Проходя мимо носителя, Лёва отработанным жестом вытащил из внутреннего кармана датчик и, позабыв себя от боли, ужаса и тоски, как бы невзначай толкнул его. Дело было сделано, датчик уцепился за воротник пиджака, но хозяин пиджака решил выяснить, что это за хулиган тут такой толкается, места ему мало, что ли? Или уже успел надраться?
Господин Огибин (а это был, конечно, он) смерил Лёву взглядом и нашел его неопасным.
– Ты, парень, извинился бы хоть. А охрана куда смотрит? Когда этот ресторан будет моим – таких, как ты, будут выкидывать на улицу. Пинком под зад.
– Пинком? – зарычал Лёва, поворачиваясь к нему с совершенно зверским выражением лица. – Кто тут на улицу пинками под зад захотел?
Ответа не последовало – Александр Анатольевич поспешил вернуться к своему обеду.

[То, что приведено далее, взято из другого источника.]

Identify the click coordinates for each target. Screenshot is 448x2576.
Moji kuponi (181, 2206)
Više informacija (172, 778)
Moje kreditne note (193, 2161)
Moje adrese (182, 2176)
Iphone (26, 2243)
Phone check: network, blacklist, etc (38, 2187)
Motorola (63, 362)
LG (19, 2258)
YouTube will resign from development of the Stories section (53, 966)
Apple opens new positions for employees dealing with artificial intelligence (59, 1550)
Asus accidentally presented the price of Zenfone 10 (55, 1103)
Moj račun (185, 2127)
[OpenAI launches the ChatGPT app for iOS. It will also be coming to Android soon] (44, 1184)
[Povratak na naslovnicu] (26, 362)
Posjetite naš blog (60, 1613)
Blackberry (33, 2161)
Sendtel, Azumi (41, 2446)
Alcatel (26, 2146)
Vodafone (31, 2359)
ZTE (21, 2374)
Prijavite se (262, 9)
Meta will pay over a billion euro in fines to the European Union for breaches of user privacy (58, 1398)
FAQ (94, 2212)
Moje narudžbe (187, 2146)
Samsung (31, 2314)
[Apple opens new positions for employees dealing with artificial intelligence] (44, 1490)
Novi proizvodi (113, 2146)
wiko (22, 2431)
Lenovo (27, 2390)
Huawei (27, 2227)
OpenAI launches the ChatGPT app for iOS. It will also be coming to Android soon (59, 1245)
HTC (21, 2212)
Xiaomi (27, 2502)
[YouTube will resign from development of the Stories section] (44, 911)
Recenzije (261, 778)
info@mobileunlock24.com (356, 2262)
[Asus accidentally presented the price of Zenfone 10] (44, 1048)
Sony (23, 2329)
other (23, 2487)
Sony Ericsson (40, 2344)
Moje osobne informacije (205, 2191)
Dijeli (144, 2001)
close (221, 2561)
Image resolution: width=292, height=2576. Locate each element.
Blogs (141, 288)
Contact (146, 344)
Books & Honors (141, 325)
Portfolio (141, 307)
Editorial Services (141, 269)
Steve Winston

Дмитрий Олегович, по-прежнему сидевший в общем зале, дважды одобрительно хлопнул в ладоши. Лёва повернулся к нему и гордо раскланялся. Потом медленно, несмотря на боль и водоворот тёмной энергии, вытягивавший из него силу, двинулся к выходу из ресторана.
Дмитрий Олегович посмотрел ему вслед и лениво подумал, что из этого парня тоже мог бы получиться неплохой шемобор. Есть в нём какой-то надлом, и при этом – стремление к чему-то большему. Или это просто такой распространённый типаж «питерский юноша бледный со взором горящим, обыкновенный, одна штука»? Но Денис-то, кажется, родом из Москвы. Прижился, что ли? Или всё это надо понимать так, что инстинкт продолжения традиции настойчиво подсовывает господину Маркину потенциальных учеников?
Впрочем, он сразу забыл и о Лёве с Денисом, и об инциденте с толстяком, возмечтавшим прибрать к рукам Джорджев ресторан, потому что бедная Маша, несмотря на подробную инструкцию, высланную ей чуть ранее, запуталась, растерялась, заблудилась и решила, что Дмитрий Олегович жестоко подшутил над ней. Она несколько раз обошла весь квартал, не нашла ничего похожего на Мутный дом и только после этого позвонила своему прекрасному вампиру, чтобы дрожащим голосом поинтересоваться: если её общество так утомительно, то почему бы не сказать об этом прямо?
Многочисленные Машины попытки намекнуть на свою утомительность и в самом деле несколько утомили Дмитрия Олеговича, но он собрался с силами и, вместо того чтобы ответить что-то вроде: «Да уж, надоела ты мне, зануда несчастная, шла бы ты домой, к маме», нежно прошептал в трубку:
– Как только мне наскучит ваше общество, я найду способ немедленно донести до вас эту информацию. А теперь стойте, где стоите, и я выйду вам навстречу.
Маша послушно стояла под дождём. Ветер выкручивал её зонтик, вырывал его из рук, так что она промокла до нитки. Мимо деловито прошагал, даже не взглянув в её сторону, бравый парень Лёва, тот самый Лёва, из Дома Мёртвого Хозяина. Он даже не поздоровался. И Дмитрий Олегович наверняка сейчас увидит, какая она растрёпанная и неприкаянная, и решит с ней больше не водиться.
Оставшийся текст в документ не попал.